Nelson Mills, president and CEO of Columbia Property Trust (NYSE: CXP), joined REIT.com for a CEO Spotlight video interview at REITWorld 2013: NAREIT’s Annual Convention for All Things REIT at the San Francisco Marriott Marquis.
Columbia Property Trust has been a fully public company since 2004. It listed on the New York Stock Exchange in October. Mills gave an update on the company’s progress since listing.
“So far, so good,” he said. “We’re very pleased with the results.”
Mills discussed the timing of the listing.
“To provide liquidity for our shareholders, create access to capital, lower our cost of capital and other reasons, we thought now was the time,” he said. “We’ve been working hard for a couple years to prepare for this event. I think we’ve been very well received. Trading activity has been a bit light to date, as we expected, but it’s beginning to build momentum. Pricing is holding up very well.”
Mills was asked about Columbia Property Trust’s efforts to reposition its portfolio.

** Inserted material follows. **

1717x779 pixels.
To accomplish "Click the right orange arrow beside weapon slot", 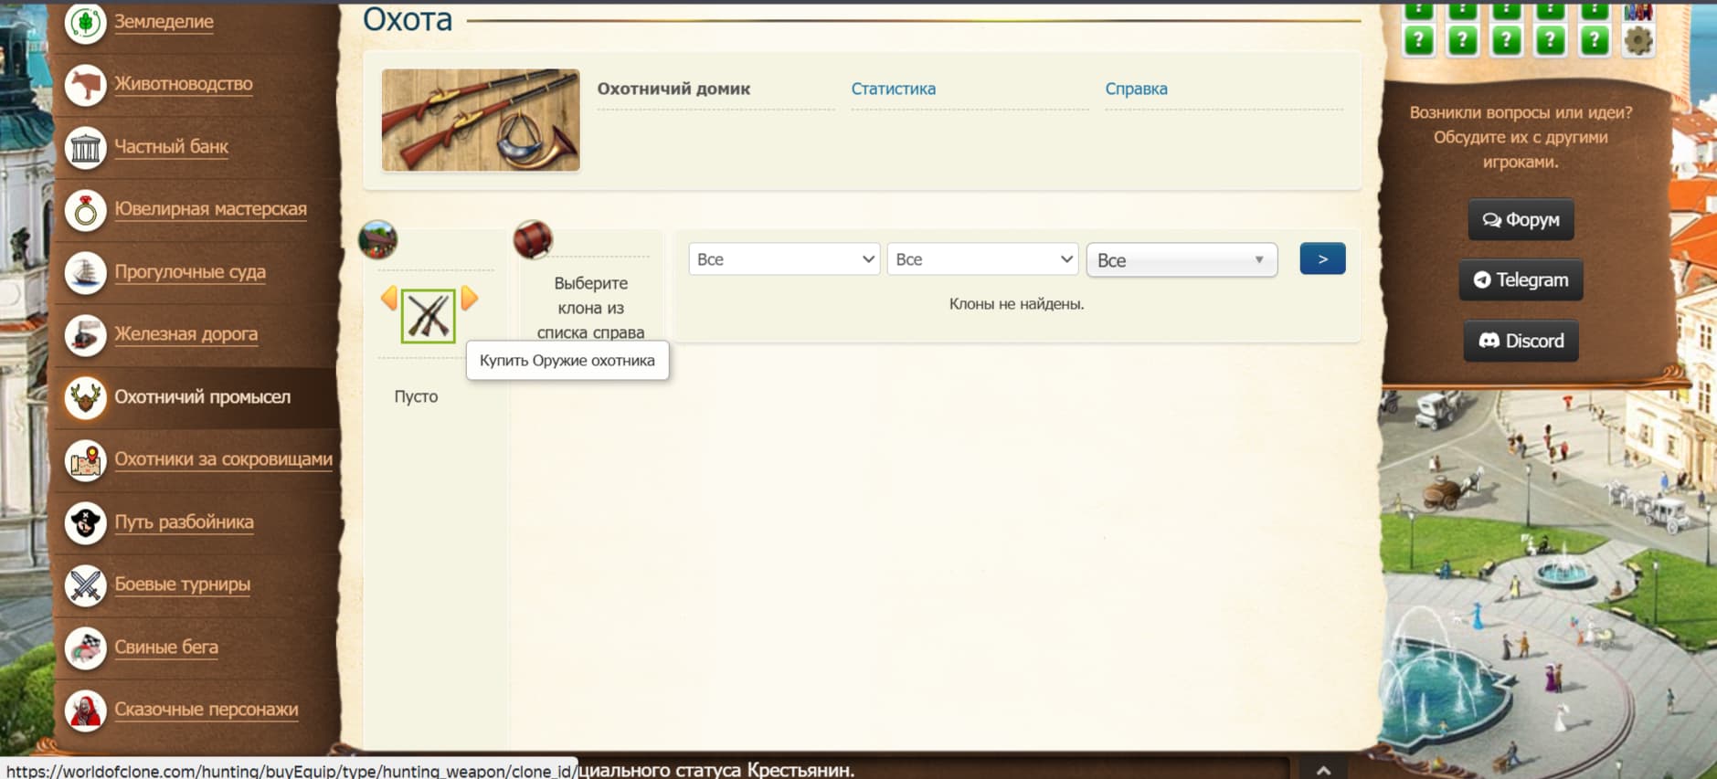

“The REIT was originally designed primarily around a yield and dividend focus,” he said. “It accomplished that objective for many years for primarily retail individual investors. In preparing for the future, to sustain current income levels and growth, we thought it was important to do a few things. We were in 33 markets at one time—very widely diversified. We thought it was important to narrow that focus, and so we’ve taken steps in the last couple years to sell assets, re-deploy capital. We’ve reduced from 33 markets down to 16 with plans to go down to around a dozen in the next year or so. We’re focusing on primary markets and exiting many secondary markets. We’re shifting more of our focus from predominately suburban to predominately (central business districts) going forward.”
Mills offered his opinion on the dominant trends that he expects to see in the office sector in 2014.
“It continues to be challenging,” he said. “We feel like we’re past the bottom in most markets, and we’re starting to see some significant progress in terms of the fundamentals. Some of our key cities are very strong today, such as San Francisco, Denver, Seattle, Houston. There are others like (Washington, D.C.) that continue to have some challenges that are a bit softer.”